Publicações em índiche
O projeto Arquivo Vivo buscou então quatro bibliotecas que tinham características que inspiraram a formatação da proposta para a Casa do Povo. A partir da pesquisa com o Arquivo Histórico Judaico foi possível entender como trabalhar com a vasta coleção de livros em ídiche, língua pouco falada, apesar de ainda ser usada por parte da comunidade do Bom Retiro, bairro marcado pela imigração judaica.
São publicações que vão desde os livros infantis, passam por disciplinas como história e política, e incluem literatura universal, como Dom Quixote. Entre esses livros, estão algumas das obras do Prêmio Nobel Isaac Bashevis Singer, que escrevia somente em ídiche, apesar de viver nos Estados Unidos. Assim, a coleção busca ser um fator motivador de estudos e aprendizado dessa língua. “Normalmente o livro é para alguém que já sabe ler. Mas e se a gente inverter? Ter um livro que cria o seu próprio leitor”, explica Benjamin sobre a proposta.
Flexibilidade e integração de acervos
Para entender as estratégias de entrosamento com o público local, o grupo de trabalho se dedicou ainda a observar a biblioteca do Sesc Bom Retiro, que fica no mesmo território. Do Centro Cultural São Paulo, a ideia foi trazer a experiência de um espaço fortemente utilizado como local de encontro e estudos. O grupo visitou ainda uma biblioteca do Movimento dos Trabalhadores Sem Teto (MTST) para incorporar a técnica sobre montar e desmontar um acervo, característica importante para integrar a coleção às atividades que já eram desenvolvidas na Casa do Povo.
Com essa ideia, foi desenhado um mobiliário que foge ao padrão tradicional de apenas estantes fixas. Há prateleiras que podem ser encaixadas de diferentes formas, caixas que podem ser instaladas e desinstaladas, e um carrinho que ajuda a movimentar os materiais pelo espaço. “A gente queria entender como essa coisa poderia abrir, fechar. Uma parte a mostra, outra guardada. Como mesclar esses acervos”, comenta o diretor ao lembrar que existem coleções muito diferentes dentro do conjunto da biblioteca.
Além dos livros
Além dos livros propriamente ditos, há arquivos doados pelos antigos associados da casa e um acervo de modelagem, com projetos de roupas, muitos de estilistas renomados. Os modelos podem ser usados como consulta para que os frequentadores costurem as próprias peças. Em uma sala que se integra a nova biblioteca existe um pequeno parque gráfico, onde podem ser montadas novas publicações.

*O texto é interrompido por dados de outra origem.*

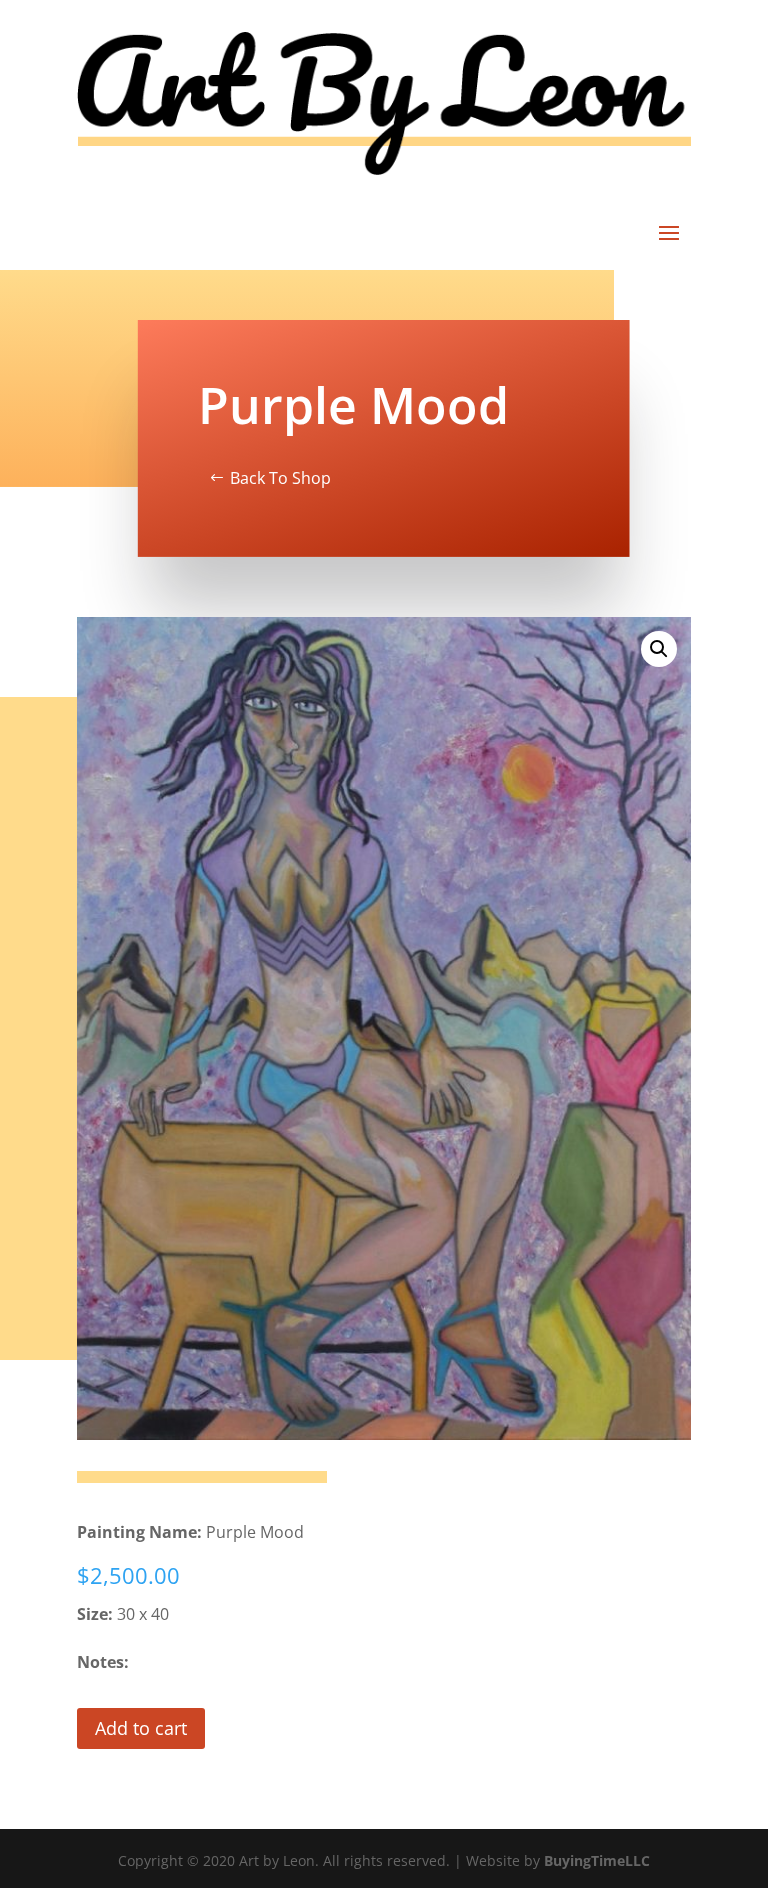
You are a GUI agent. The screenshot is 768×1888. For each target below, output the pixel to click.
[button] (659, 649)
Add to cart (141, 1728)
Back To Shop (280, 478)
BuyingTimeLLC (597, 1860)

O desenho adaptado dos móveis permite, segundo Marília, que essas diferentes linguagens, materiais e momentos históricos possam ser associados em várias configurações, valorizando o conhecimento construído pelos grupos que usam o espaço “A gente pode juntar essas tipologias e criar histórias comuns entre esses grupos. A gente percebeu que tinham várias bibliotecas na casa e não tinha porque pensar só na biblioteca institucional”, acrescenta a curadora.